The First Inhabitants of the Strouma River Basin

Director: Stephan Chohadjiev  
Country: Bulgaria
Year: 1995
Length: 29

The archaeological finds of the last decade around the riverside of Strouma, today part of the History Museum of Kyustendil collections, shape the character and changes of pre-historical cultures there between the 7th and 5th millennium b.C. (Neolithic and Late Neolithic Ages).
The first inhabitants of the Strouma basin were farmers and stock-breeders. Their material culture and spiritual life reach us under the form of tools, pottery items, “prewriting” signs, religious objects, anthropomorphic  and zoomorphic figurines.
The film is one possible view into the “ruins” of the flourishing Neolithic and Late Neolithic cultures in the Strouma basin, which mark the supreme achievements of pre-historic societies in the Balkans and in Europe.


Beyond the Borders

Director: Zakir Hossain Raju 
Country: Bangladesh
Year:1995
Length: 58

The commentaries of a Japanese professor, in whose opinion aid cannot always be only one way.
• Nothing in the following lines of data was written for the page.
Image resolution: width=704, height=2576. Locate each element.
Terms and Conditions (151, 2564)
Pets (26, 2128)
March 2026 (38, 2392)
He feels that there must be reciprocity, even if it is not of a financial nature. Maybe this is one way to understand the phenomenon the film examines. For, just as Japan sends aid to Bangladesh, so Bangladesh sends emigrant workers to Japan. And more and more of those migrant workers are marrying Japanese women and either settling in Japan or bringing their wives home to Bangladesh. Following three couples, “Beyond the Borders” shows the special joys and difficulties of relationships constructed across very different cultures.


A Story of An Old Castle

Director: Sheng Yong Zhang  
Country: China
Year: 1995
Length: 45

In a canyon of Liangshan Nationality Autonomous Region, there is an old castle whose declining walls have witnessed, like an old person, the changes of history. It keeps together the 30 households of the Han and the Yi people. The hostile nature and the everyday problems of life require collaboration and solidarity among the inhabitants.  Generation after generation  have been farming herding and living here. What are these people’s ambitions and dreams like? This film wants to spy out the forgotten corners of life and tell a common yet  thrilling story.


Bontoc Eulogy

Director: Marlon Fuentes
Country: U.S.A.
Year:1995
Length: 56

The film investigates Fuentes’ sense of displacement as a Filipino immigrant by documenting the story of Makod, an Igorot tribesman who is brought to the United States for the St. Louis World’s Fair of 1904. The film is appropriately described as an experimental documentary. It combines conventions of the non-fiction film with elements that call attention to and challenge the forms of traditional documentary practice. At the end of the film, Fuentes accepts the unfinished nature of his search, a testament to the quiet and forgotten stories of those who came before him.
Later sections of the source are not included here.